Often seen as a chance to make a positive change in someone’s life, New Year’s and better exercise go hand-in-hand.
But, Audra MacIntyre, founder of My Revolution Cycle and Yoga, said New Year’s resolutions get a bad reputation because people set them, but they may drop them.
“We try to focus more on getting people to find something they love to do and then they’ll stick with it,” said MacIntyre, whose title also includes chief happiness officer.
“Instead of approaching it from the ‘I need to change myself, I need to be better.’ There’s a lot of marketing around ‘we’ll transform you.’ We try to stay away from that. Instead of thinking about the things you want to chance about yourself, how about how do you want to feel.”
Jack Wheeler, owner of 360 Fitness in Red Deer, said if someone can’t make it past week six of a resolution then the resolution won’t stick.
“The first six weeks are the most imperative, that’s where habits form and the behavioural changes happen,” said Wheeler. “You see people make week four, week five even and then quit. They’re one week away form achieving everything they want to. If you can make it to week six you’ve got it.”

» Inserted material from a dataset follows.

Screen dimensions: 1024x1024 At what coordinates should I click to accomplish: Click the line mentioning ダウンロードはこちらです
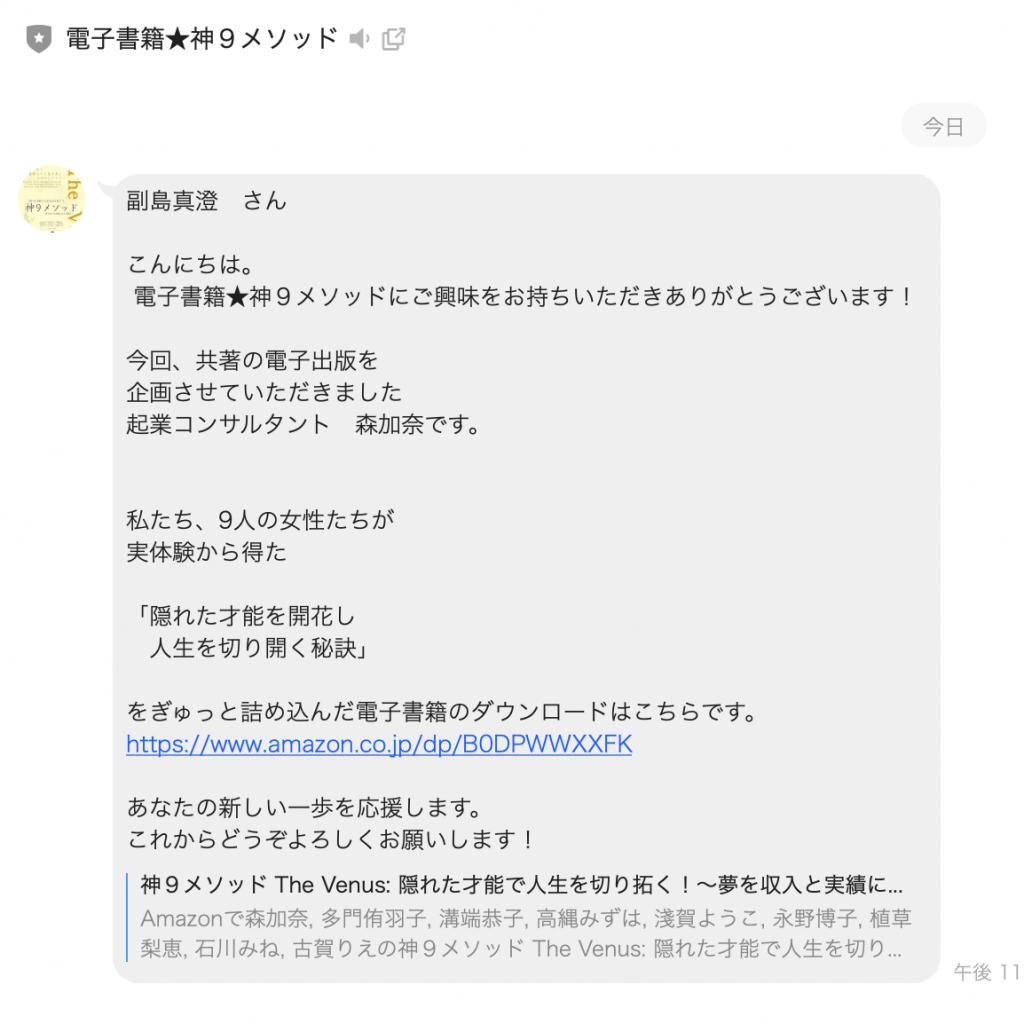[443, 711]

That sixth week, Wheeler referred to it as “hell week” helps form the habit.
“Usually around that week five, week six mark everything changes. The results come,” said Wheeler. “If we can get them to the sixth week, that’s our coaches job, get them to hell week.”
Other ways to help keep to the resolution Wheeler suggested included telling people about goals so they can hold you accountable and encourage you and understanding the scale isn’t the be-all-end-all.
“People have the scale as their only success factor,” said Wheeler, who’s company uses a body composition analysis. “It analyzes not just what your weight is, but what is made of and gives you a clearer view of what success is.”
Goal setting is a part of resolutions and My Revolution has challenges three times a year with the first one starting in February.
“We specifically don’t do it January because there’s that push for people to try new things,” said MacIntyre.
The challenge encourages goal setting and friendly competition and offers rewards including membership discounts.
The yoga and spin studio located in Riverlands has been open for about a year-and-a-half. MacIntyre said business has been steady since the new year, but noted they saw a greater business increase after summer.